Bi-hua CHEN, Ding-wei HUANG, Hou-ben XU. Quantitative evaluation of coronary artery stenosis in patients with coronary atherosclerotic heart disease by left ventricular pressure-strain loops[J]. Chinese Heart Journal, 2023, 35(2): 191-195. DOI: 10.12125/j.chj.202203073
    Citation: Bi-hua CHEN, Ding-wei HUANG, Hou-ben XU. Quantitative evaluation of coronary artery stenosis in patients with coronary atherosclerotic heart disease by left ventricular pressure-strain loops[J]. Chinese Heart Journal, 2023, 35(2): 191-195. DOI: 10.12125/j.chj.202203073

    Quantitative evaluation of coronary artery stenosis in patients with coronary atherosclerotic heart disease by left ventricular pressure-strain loops

    •   AIM   To explore the value of non-invasive left ventricular pressure-strain loop (LVPSL) in evaluating myocardial work in patients with coronary atherosclerotic heart disease (CAD) of different degrees of coronary stenosis.
        METHODS  One hundred and thirty patients who were clinically diagnosed with suspected CAD and underwent coronary angiography from December 2019 to October 2021 in the Department of Cardiovascular Medicine of the First Affiliated Hospital of Hunan Traditional Chinese Medicine College were selected prospectively for routine echocardiography and LVPSL examination. According to the results of coronary angiography, the patients were divided into group without coronary artery stenosis (n=33) and group with coronary artery stenosis (n=97) according to the coronary artery Gensini score. The group with coronary artery stenosis was further divided into three subgroups: mild stenosis group (Gensini score <25, n=37), moderate stenosis group Gensini score (25~50), n=32 and severe stenosis group (Gensini score >50, n=28). Simultaneous cardiac conductance was connected to collect conventional echocardiography parameters and three cardiac cycles were taken from the left ventricular apical four-chamber heart, three-chamber heart and two-chamber heart section to obtain the overall longitudinal strain (GLS) of the left ventricle in the mode of two-dimensional speckle tracking imaging. Left ventricular global work index (GWI), global effective work (GCW), global ineffective work (GWW) and global work efficiency (GWE) were evaluated by LVPSL, and the effects of different degrees of coronary artery stenosis on the left ventricular systolic function and myocardial work were compared.
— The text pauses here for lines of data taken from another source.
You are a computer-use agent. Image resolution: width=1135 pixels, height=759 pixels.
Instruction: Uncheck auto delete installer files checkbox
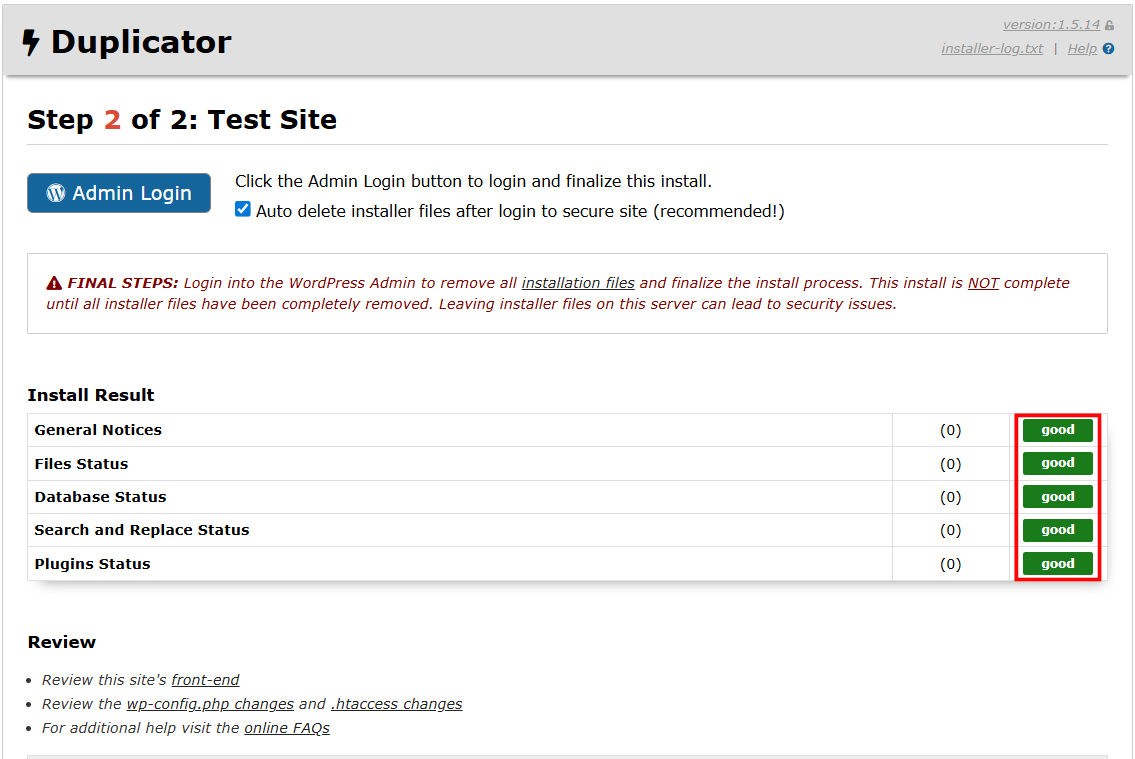pos(243,210)
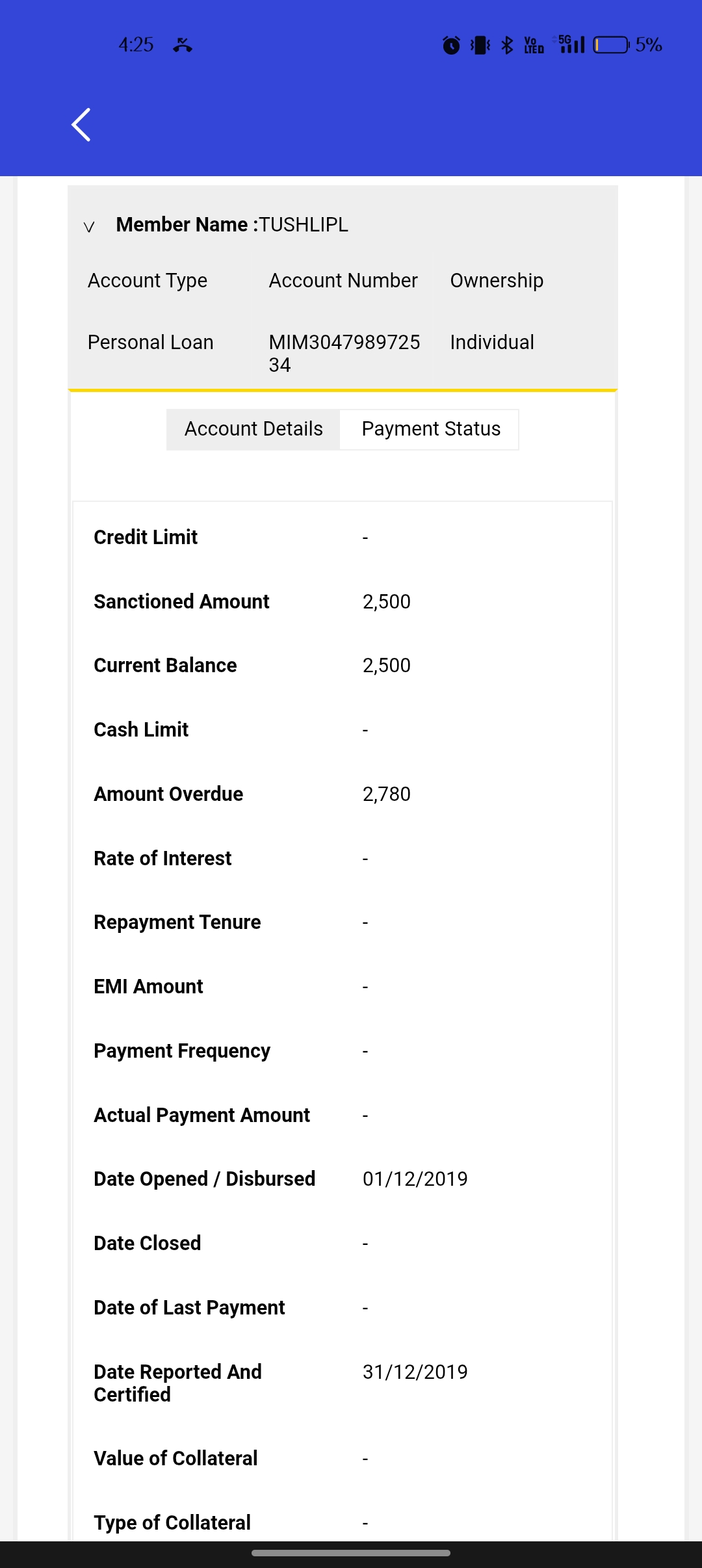Tap the vibrate mode status icon
Viewport: 702px width, 1568px height.
coord(480,45)
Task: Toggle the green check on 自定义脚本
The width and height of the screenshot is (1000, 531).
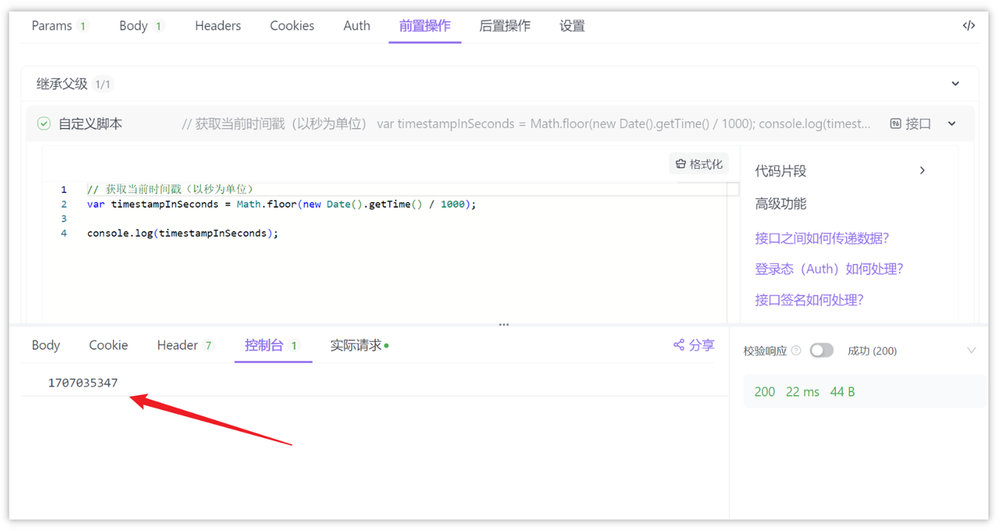Action: pos(44,124)
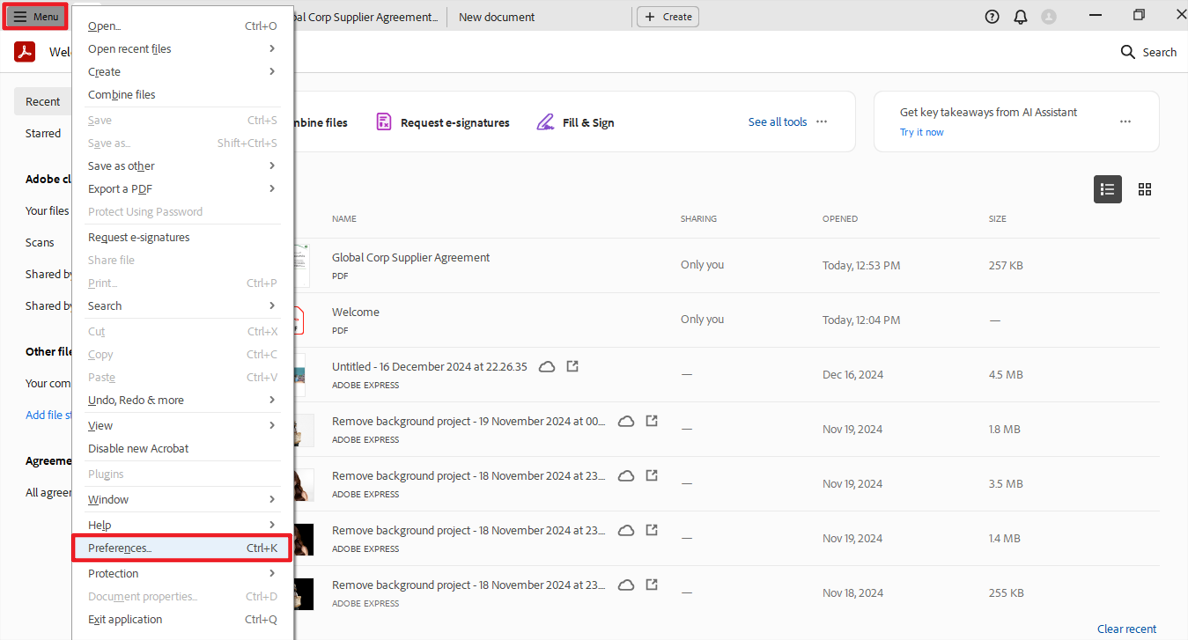Switch to the New document tab
Image resolution: width=1188 pixels, height=640 pixels.
coord(497,17)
        RESULTS  Compared with the group without coronary artery stenosis, the GLS decreased, GWI decreased, GCW decreased, GWE decreased and GWW increased (all P<0.01) in the group with mild coronary artery stenosis; In the group of moderate coronary artery stenosis, GLS decreased, GWI decreased, GCW decreased, GWE decreased and GWW increased (all P<0.01); In severe coronary artery stenosis group, GLS, GWI, GCW, GWE decreased and GWW increased (all P<0.01). Compared with mild coronary artery stenosis, GLS,GWI, GCW, GWE decreased and GWW increased in moderate coronary artery stenosis group (all P<0.01); In severe coronary artery stenosis group, GLS decreased, GWI decreased, GCW decreased, GWE decreased and GWW increased (all P<0.01); Compared with moderate coronary artery stenosis, GLS, GWI, GCW, GWE decreased and GWW increased in severe coronary artery stenosis group (all P<0.01). The Gensini score of coronary artery stenosis group was negatively correlated with the absolute value of GLS, GWI, GCW, GWE (r=−0.554, −0.661, −0.619, −0.829), and positively correlated with GWW (r=0.718), of which the correlation with GWE was the highest.
        CONCLUSION  GWI, GCW, GWE and GWW measured by LVPSL technique can quantitatively analyze the myocardial work of CAD patients with different degrees of coronary artery stenosis and the correlation between GWE and Gensini score is superior to that of GLS.